◆ INSTRUCTION
Find each line in the records below that contains the word "size", and copy every such line in full.

● ● ● ● ● ● ●

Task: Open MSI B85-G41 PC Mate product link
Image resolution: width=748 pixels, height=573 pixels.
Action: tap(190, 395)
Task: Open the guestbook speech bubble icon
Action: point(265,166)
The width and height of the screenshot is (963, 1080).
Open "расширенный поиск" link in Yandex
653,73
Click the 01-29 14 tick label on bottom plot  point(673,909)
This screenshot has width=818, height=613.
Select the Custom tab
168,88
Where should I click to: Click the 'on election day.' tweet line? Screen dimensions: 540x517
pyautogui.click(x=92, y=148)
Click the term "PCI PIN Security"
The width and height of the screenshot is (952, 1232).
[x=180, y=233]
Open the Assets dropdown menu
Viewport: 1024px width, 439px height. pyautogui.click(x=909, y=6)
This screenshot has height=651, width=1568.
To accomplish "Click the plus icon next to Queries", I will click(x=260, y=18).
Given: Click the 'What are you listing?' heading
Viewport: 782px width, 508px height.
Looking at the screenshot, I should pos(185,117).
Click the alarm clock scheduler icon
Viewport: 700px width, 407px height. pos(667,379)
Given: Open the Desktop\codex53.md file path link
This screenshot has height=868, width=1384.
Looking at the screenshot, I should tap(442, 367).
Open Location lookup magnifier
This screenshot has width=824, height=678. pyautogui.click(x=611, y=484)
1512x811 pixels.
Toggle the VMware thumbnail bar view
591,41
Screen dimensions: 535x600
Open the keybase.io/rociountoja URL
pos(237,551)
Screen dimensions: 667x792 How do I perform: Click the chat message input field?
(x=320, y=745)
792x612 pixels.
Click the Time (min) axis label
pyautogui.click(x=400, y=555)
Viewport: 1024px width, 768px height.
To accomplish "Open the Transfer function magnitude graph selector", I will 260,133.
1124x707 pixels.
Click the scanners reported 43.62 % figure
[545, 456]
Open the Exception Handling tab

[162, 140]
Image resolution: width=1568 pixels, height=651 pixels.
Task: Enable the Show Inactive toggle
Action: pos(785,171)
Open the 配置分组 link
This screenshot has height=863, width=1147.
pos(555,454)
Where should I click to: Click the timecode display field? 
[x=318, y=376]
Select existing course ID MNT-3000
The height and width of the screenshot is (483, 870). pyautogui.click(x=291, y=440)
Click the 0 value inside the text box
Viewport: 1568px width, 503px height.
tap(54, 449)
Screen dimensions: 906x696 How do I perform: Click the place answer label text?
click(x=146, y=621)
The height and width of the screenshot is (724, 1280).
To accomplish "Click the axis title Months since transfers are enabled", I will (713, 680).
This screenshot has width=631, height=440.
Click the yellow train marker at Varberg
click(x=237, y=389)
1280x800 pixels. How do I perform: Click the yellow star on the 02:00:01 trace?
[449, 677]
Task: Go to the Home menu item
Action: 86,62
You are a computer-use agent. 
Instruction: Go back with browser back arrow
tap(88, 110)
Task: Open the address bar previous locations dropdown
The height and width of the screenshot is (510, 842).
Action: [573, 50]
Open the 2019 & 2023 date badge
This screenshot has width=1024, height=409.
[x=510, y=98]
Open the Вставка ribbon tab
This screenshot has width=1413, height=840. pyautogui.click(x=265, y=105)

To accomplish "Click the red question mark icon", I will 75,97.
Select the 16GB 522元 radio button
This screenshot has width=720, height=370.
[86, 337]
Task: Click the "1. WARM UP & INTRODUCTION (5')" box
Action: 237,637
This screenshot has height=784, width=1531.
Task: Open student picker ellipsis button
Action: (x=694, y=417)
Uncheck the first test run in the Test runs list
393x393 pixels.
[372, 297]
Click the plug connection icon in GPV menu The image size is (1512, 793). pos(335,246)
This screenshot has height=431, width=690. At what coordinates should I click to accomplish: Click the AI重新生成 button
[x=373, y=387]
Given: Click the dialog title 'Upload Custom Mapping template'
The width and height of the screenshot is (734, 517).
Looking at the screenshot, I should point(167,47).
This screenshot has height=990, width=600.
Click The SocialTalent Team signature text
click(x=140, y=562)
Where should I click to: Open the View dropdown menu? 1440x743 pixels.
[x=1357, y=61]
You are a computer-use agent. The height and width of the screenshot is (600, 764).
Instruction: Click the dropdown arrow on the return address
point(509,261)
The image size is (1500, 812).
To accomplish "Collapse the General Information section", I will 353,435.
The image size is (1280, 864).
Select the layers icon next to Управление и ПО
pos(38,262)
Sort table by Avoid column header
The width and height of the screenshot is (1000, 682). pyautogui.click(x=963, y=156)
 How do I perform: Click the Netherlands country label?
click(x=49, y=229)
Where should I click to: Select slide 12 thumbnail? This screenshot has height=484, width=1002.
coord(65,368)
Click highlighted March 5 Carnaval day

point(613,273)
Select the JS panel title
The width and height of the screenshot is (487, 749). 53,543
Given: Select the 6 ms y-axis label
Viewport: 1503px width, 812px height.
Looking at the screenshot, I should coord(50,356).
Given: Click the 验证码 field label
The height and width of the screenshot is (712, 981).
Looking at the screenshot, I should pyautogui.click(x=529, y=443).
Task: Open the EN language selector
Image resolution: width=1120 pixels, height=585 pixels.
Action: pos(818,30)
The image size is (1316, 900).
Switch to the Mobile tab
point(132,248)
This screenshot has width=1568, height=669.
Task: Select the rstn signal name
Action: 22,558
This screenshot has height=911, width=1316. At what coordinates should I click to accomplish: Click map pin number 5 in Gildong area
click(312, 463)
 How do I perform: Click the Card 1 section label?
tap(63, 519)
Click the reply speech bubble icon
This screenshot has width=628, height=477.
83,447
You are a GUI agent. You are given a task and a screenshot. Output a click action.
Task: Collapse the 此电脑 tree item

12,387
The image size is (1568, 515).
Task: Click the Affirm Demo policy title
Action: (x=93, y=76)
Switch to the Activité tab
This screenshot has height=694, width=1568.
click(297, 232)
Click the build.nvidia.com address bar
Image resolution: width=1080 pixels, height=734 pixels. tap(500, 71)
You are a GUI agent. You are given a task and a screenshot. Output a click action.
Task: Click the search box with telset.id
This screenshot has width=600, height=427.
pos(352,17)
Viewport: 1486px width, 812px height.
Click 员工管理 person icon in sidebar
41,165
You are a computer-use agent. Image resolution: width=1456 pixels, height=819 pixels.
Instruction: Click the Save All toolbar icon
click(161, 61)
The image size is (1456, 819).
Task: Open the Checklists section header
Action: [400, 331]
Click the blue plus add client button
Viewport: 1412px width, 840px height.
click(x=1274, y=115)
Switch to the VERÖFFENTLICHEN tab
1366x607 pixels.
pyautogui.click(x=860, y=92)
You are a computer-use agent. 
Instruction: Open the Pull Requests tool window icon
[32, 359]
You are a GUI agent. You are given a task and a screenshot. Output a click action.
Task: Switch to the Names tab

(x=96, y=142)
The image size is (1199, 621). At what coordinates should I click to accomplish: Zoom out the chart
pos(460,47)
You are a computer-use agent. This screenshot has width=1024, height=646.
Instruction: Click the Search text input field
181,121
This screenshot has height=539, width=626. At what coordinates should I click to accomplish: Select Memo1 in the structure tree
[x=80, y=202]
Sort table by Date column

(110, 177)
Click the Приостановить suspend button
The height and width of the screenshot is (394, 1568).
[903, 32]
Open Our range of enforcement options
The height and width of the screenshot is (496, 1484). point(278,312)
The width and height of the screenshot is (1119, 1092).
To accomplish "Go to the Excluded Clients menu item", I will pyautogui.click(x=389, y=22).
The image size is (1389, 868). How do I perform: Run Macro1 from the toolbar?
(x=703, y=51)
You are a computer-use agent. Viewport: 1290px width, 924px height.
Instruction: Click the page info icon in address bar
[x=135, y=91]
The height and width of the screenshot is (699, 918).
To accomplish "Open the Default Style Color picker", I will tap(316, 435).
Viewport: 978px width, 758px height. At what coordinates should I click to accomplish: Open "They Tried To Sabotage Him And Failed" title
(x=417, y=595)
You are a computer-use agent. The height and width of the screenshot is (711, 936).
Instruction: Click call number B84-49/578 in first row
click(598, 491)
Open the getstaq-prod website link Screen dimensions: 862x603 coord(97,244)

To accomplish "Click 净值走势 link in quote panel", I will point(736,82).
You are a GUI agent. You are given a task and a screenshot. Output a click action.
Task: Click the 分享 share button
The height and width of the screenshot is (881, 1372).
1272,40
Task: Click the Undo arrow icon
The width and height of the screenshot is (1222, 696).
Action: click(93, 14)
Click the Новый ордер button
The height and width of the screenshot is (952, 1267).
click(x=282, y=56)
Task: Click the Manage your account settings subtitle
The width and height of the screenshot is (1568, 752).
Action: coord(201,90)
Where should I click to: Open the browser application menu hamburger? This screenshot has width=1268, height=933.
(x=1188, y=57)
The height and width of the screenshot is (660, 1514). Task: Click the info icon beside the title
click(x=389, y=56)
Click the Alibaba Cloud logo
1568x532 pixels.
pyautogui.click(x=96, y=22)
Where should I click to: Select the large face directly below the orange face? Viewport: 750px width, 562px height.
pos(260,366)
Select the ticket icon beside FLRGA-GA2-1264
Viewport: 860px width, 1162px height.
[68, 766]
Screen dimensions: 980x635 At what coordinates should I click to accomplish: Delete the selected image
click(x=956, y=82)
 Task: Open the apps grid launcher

● ● ● ● ● ● ●

◆ THE COMPLETED TASK
Click the plug connection icon in GPV menu The image size is (1512, 793). pos(335,246)
The image size is (1500, 812).
The image size is (1280, 864).
The image size is (1316, 900).
The image size is (1568, 515).
The image size is (1456, 819).
The image size is (1199, 621). At what coordinates should I click to accomplish: Zoom out the chart
The image size is (1389, 868). How do I perform: Run Macro1 from the toolbar?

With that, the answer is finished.